(Extracted data entries)
= = = = =

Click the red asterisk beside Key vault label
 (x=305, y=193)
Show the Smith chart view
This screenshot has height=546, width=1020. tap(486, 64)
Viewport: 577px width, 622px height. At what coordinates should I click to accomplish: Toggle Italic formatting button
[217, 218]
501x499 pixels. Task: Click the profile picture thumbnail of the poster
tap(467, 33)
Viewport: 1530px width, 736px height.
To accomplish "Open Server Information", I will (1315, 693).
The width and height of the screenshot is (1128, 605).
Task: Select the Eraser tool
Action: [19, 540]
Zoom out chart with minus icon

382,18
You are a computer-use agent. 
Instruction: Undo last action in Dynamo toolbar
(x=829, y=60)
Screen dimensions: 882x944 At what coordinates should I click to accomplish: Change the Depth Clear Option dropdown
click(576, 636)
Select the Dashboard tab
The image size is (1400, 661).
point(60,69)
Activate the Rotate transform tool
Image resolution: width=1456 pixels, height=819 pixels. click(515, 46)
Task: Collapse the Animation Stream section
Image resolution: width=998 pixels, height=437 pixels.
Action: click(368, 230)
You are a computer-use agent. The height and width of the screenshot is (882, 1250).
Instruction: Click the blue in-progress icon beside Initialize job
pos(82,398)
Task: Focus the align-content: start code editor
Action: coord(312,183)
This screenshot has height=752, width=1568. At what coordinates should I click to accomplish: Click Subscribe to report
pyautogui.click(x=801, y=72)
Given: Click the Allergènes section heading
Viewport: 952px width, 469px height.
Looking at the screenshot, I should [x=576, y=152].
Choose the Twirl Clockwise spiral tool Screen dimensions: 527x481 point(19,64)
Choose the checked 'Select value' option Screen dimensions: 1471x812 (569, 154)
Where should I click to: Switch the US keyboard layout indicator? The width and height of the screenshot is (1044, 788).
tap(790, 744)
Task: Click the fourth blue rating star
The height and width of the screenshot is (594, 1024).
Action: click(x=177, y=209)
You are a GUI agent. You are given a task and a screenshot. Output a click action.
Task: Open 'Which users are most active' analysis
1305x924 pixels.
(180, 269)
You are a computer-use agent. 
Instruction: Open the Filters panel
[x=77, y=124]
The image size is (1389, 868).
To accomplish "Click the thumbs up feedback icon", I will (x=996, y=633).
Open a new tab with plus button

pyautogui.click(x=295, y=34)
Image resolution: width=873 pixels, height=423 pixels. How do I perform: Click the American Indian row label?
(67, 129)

= = = = =

- TASK OBJECTIVE: Repeat the data word for word.

- THE ANSWER:
Click the red asterisk beside Key vault label
 (x=305, y=193)
Show the Smith chart view
This screenshot has height=546, width=1020. tap(486, 64)
Viewport: 577px width, 622px height. At what coordinates should I click to accomplish: Toggle Italic formatting button
[217, 218]
501x499 pixels. Task: Click the profile picture thumbnail of the poster
tap(467, 33)
Viewport: 1530px width, 736px height.
To accomplish "Open Server Information", I will (1315, 693).
The width and height of the screenshot is (1128, 605).
Task: Select the Eraser tool
Action: [19, 540]
Zoom out chart with minus icon

382,18
You are a computer-use agent. 
Instruction: Undo last action in Dynamo toolbar
(x=829, y=60)
Screen dimensions: 882x944 At what coordinates should I click to accomplish: Change the Depth Clear Option dropdown
click(576, 636)
Select the Dashboard tab
The image size is (1400, 661).
point(60,69)
Activate the Rotate transform tool
Image resolution: width=1456 pixels, height=819 pixels. click(515, 46)
Task: Collapse the Animation Stream section
Image resolution: width=998 pixels, height=437 pixels.
Action: click(368, 230)
You are a computer-use agent. The height and width of the screenshot is (882, 1250).
Instruction: Click the blue in-progress icon beside Initialize job
pos(82,398)
Task: Focus the align-content: start code editor
Action: coord(312,183)
This screenshot has height=752, width=1568. At what coordinates should I click to accomplish: Click Subscribe to report
pyautogui.click(x=801, y=72)
Given: Click the Allergènes section heading
Viewport: 952px width, 469px height.
Looking at the screenshot, I should [x=576, y=152].
Choose the Twirl Clockwise spiral tool Screen dimensions: 527x481 point(19,64)
Choose the checked 'Select value' option Screen dimensions: 1471x812 (569, 154)
Where should I click to: Switch the US keyboard layout indicator? The width and height of the screenshot is (1044, 788).
tap(790, 744)
Task: Click the fourth blue rating star
The height and width of the screenshot is (594, 1024).
Action: click(x=177, y=209)
You are a GUI agent. You are given a task and a screenshot. Output a click action.
Task: Open 'Which users are most active' analysis
1305x924 pixels.
(180, 269)
You are a computer-use agent. 
Instruction: Open the Filters panel
[x=77, y=124]
The image size is (1389, 868).
To accomplish "Click the thumbs up feedback icon", I will (x=996, y=633).
Open a new tab with plus button

pyautogui.click(x=295, y=34)
Image resolution: width=873 pixels, height=423 pixels. How do I perform: Click the American Indian row label?
(67, 129)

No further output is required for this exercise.